Custom Method: SDV
SDV (Synthetic Data Vault) is a mainstream and widely popular synthetic data generation package in the industry, offering various advanced algorithms. To help users understand how to integrate external packages in PETsARD, we have developed this demonstration showing how to flexibly use SDV’s various synthesis methods via the custom_method
approach, with full control over all parameters including CPU/GPU selection and training parameters. This demonstration not only shows how to use SDV, but more importantly, provides a complete example of customizing external methods, allowing you to easily integrate other third-party packages or your own algorithms.
Example Usage
Click the button below to run the example in Colab:
Loader:
load_benchmark_with_schema:
filepath: benchmark://adult-income
schema: benchmark://adult-income_schema
nrows: 100 # load first 1K rows for faster testing
Preprocessor:
default:
method: default
Synthesizer:
# Method 1: GaussianCopula
exp1_gaussiancopula:
method: custom_method
module_path: sdv-custom-methods.py
class_name: SDV_GaussianCopula
# Optional parameters:
# device: cpu # Compute device (default: cpu)
# default_distribution: truncnorm # Default distribution for numerical columns (default: truncnorm)
# enforce_min_max_values: true # Enforce min/max constraints (default: true)
# enforce_rounding: true # Round integer columns (default: true)
# numerical_distributions: # Column-specific distributions (default: {})
# age: beta
# hours-per-week: gamma
# Method 2: CTGAN
exp2_ctgan:
method: custom_method
module_path: sdv-custom-methods.py
class_name: SDV_CTGAN
epochs: 2 # Training epochs (default: 300)
batch_size: 50 # Batch size (default: 500) ⚠️ IMPORTANT: Must be divisible by 'pac' (default pac=10)
verbose: true # Show training progress (default: false)
generator_dim: # Generator layer sizes (default: (256, 256))
- 16
- 16
discriminator_dim: # Discriminator layer sizes (default: (256, 256))
- 16
- 16
# Optional parameters:
# device: cpu # Compute device (default: cpu)
# pac: 10 # PAC (Packing) size (default: 10)
# discriminator_steps: 1 # Discriminator updates per generator update (default: 1)
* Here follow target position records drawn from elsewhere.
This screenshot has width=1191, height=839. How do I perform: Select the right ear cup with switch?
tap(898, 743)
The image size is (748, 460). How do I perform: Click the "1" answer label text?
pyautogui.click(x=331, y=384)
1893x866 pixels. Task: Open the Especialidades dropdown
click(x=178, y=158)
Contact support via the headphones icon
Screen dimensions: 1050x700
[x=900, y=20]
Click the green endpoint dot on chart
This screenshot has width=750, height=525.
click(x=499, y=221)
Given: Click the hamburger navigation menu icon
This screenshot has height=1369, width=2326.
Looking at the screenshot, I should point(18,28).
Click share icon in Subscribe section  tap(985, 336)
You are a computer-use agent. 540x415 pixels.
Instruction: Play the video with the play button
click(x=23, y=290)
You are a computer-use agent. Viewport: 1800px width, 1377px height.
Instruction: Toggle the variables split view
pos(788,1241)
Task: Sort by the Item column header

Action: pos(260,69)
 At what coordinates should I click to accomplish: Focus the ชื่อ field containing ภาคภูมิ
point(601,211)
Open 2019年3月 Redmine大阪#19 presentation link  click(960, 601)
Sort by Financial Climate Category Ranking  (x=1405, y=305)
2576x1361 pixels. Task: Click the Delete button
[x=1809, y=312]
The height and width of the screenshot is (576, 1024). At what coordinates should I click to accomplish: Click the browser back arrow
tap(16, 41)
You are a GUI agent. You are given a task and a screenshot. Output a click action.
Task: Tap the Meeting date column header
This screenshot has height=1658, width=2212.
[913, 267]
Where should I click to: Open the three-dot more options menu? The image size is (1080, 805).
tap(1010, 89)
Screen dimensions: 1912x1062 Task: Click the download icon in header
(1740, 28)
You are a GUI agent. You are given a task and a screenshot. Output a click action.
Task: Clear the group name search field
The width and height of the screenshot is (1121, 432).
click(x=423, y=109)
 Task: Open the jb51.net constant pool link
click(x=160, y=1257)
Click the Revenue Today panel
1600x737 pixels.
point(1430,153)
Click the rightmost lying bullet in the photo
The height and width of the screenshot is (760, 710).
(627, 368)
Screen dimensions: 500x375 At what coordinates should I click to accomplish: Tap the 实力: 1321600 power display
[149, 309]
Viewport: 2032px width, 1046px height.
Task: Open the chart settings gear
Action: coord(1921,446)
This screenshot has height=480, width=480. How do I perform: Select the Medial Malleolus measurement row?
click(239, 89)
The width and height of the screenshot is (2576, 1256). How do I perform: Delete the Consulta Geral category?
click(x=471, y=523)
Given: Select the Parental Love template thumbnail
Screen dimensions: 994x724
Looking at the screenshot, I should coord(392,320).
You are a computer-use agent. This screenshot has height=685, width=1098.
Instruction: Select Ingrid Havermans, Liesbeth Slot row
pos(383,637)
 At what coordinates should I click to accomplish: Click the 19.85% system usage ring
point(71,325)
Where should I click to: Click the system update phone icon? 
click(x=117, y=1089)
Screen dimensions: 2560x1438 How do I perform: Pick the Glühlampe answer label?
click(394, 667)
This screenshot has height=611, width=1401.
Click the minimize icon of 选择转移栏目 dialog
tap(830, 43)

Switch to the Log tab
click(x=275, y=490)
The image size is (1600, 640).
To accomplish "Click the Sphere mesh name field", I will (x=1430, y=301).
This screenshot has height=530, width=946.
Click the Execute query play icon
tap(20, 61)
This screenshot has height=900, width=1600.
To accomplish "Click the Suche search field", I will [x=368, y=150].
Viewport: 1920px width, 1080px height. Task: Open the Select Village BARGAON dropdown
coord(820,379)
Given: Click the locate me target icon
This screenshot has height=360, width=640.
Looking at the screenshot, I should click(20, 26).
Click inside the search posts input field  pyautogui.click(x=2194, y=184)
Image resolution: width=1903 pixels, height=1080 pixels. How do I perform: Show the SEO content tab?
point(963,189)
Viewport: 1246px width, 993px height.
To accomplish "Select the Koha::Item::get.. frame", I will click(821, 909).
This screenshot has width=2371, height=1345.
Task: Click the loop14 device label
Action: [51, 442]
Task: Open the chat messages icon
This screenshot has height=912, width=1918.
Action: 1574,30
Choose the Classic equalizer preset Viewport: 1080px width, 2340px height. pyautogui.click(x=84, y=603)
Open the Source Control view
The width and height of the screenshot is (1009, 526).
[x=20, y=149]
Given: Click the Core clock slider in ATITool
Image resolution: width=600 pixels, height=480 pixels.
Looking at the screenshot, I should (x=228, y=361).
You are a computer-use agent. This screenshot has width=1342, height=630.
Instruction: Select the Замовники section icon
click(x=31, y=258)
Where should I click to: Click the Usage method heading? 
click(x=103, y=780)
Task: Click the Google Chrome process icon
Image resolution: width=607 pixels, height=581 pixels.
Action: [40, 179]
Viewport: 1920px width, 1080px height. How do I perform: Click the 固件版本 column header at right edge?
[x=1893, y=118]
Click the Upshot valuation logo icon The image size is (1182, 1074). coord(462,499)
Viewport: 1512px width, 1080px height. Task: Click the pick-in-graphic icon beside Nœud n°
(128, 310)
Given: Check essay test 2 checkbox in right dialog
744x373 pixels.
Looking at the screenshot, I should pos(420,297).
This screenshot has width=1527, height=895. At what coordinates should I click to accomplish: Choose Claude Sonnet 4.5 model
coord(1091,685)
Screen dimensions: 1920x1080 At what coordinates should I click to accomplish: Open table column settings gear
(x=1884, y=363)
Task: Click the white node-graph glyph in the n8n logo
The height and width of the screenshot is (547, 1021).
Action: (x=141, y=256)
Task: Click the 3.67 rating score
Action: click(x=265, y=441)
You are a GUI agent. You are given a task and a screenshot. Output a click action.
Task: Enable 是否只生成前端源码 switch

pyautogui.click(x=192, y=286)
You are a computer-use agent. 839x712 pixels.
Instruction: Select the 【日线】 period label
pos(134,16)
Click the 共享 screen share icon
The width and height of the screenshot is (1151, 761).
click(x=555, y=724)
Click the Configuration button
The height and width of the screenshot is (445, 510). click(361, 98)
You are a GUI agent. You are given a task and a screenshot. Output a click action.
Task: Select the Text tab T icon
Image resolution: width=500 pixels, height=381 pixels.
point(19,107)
# generator_lr: 0.0002 # Generator learning rate (default: 0.0002)
# discriminator_lr: 0.0002 # Discriminator learning rate (default: 0.0002)
# enforce_rounding: true # Round integer columns (default: true)
# Method 3: CopulaGAN
exp3_copulagan:
method: custom_method
module_path: sdv-custom-methods.py
class_name: SDV_CopulaGAN
epochs: 2 # Training epochs (default: 300)
batch_size: 50 # Batch size (default: 500)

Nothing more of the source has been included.